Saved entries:
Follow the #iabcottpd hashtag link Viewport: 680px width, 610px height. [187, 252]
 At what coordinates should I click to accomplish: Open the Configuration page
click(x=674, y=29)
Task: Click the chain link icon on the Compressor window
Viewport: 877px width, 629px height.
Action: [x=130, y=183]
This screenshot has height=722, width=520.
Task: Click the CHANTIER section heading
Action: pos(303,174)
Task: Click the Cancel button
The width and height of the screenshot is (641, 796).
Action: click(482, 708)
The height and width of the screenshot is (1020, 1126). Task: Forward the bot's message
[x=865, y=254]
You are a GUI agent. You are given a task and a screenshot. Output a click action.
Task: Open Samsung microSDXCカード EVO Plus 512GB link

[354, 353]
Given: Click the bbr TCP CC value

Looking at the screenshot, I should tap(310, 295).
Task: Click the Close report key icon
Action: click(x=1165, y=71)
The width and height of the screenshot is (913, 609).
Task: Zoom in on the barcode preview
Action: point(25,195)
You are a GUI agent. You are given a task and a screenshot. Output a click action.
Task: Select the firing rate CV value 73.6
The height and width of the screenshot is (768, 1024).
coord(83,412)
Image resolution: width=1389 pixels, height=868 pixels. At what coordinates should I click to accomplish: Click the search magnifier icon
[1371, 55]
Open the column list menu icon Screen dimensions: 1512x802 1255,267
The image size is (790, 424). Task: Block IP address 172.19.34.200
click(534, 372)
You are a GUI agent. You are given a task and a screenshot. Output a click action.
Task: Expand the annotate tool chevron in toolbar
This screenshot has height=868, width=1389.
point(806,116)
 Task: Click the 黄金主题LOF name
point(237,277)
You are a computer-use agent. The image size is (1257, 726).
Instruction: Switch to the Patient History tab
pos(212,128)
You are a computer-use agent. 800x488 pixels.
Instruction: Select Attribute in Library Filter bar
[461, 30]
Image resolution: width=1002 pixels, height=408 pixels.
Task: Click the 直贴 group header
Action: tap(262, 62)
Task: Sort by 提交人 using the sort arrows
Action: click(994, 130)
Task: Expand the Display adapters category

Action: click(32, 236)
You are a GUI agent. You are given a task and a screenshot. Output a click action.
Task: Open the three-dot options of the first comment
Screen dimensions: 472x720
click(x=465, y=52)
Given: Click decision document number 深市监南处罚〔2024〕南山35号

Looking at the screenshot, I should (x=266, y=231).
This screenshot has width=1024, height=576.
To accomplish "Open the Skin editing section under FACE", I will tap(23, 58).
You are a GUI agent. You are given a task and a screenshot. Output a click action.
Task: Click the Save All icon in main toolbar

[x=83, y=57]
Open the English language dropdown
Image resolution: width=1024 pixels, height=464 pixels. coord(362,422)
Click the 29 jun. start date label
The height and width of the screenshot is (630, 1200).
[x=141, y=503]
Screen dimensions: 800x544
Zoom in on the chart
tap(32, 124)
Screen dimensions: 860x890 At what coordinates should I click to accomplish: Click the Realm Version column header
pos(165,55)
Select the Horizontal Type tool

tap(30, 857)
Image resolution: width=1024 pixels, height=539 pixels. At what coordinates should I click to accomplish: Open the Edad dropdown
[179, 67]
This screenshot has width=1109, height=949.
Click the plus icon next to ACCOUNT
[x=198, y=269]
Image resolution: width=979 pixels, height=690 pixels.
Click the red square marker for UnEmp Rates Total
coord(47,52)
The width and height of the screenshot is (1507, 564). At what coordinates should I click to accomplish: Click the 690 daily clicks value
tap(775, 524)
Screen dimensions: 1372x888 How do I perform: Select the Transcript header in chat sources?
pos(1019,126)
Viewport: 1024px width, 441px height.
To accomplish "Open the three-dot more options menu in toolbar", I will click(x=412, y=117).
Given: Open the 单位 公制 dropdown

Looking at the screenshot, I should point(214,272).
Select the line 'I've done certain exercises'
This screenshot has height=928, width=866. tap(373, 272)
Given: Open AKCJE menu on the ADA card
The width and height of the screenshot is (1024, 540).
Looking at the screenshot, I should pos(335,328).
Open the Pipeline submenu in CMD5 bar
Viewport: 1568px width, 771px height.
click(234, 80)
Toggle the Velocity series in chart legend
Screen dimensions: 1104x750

**Task**
Search the data for the string "computer". List each line that has it.

**Reply**
You are a computer-use agent. The image size is (1257, 726).
You are a computer-use agent. 800x488 pixels.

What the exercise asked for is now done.